Biography
Dr. Andrea Henle
AAAS Science and Technology Policy Fellow
Division of Computer and Network Systems
Directorate for Computer and Information Science and Engineering
Class of 2024-2026
Dr. Andrea Henle joins the U.S. National Science Foundation with an extensive background in higher education and as a biomedical researcher, specifically in the areas of cancer biology and immunology. She received her undergraduate degree in biochemistry from the College of St. Benedict in Minnesota. She completed her doctorate in biomedical sciences – immunology at the Mayo Clinic, where she investigated mechanisms to get immune cells to recognize breast cancer. She subsequently completed a teaching and research postdoctoral fellowship in cancer biology at the Massachusetts Institute of Technology, where she developed an animal model for the most common eye cancer, uveal melanoma. As a fellow at MIT, she spent a semester teaching undergraduate biology in Singapore and learning about climate change and sustainability in urban environments. Henle has been a professor at Carthage College in Wisconsin for the past 10 years, where she has been funded by grants from NASA and NSF for work supporting research, education, and training for undergraduates and grade 6-12 students and teachers. Henle has helped support the development of teachers in training and those in high-need school districts for nearly a decade.

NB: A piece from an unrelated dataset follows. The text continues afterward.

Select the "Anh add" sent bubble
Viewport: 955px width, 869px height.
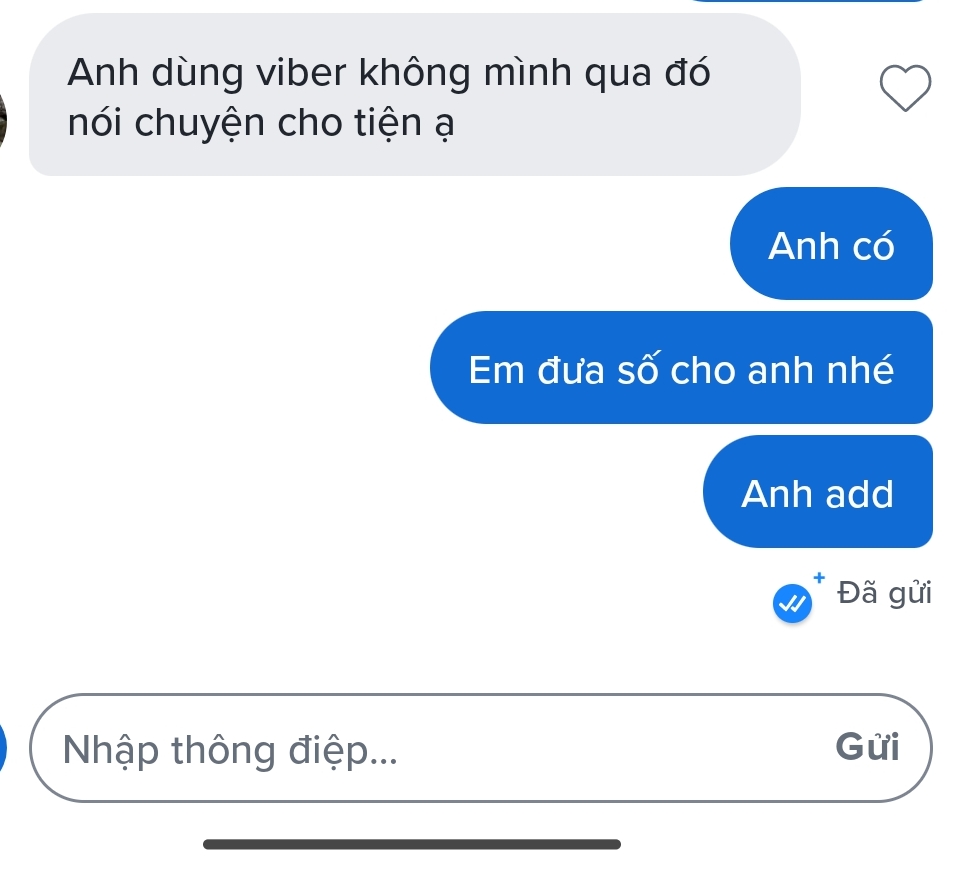[817, 493]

Henle is interested in the emergence of artificial intelligence and its use as a technology for the benefit of underserved and low-resource communities. She is also interested in exploring how AI is impacting science education and research and how it can be used to promote equity and inclusion across STEM education. Her experience leading undergraduate students in study abroad courses to Singapore and Taiwan led to her recent interest in environmental sustainability and climate change, and she looks forward to exploring how these interests intersect in her role at NSF.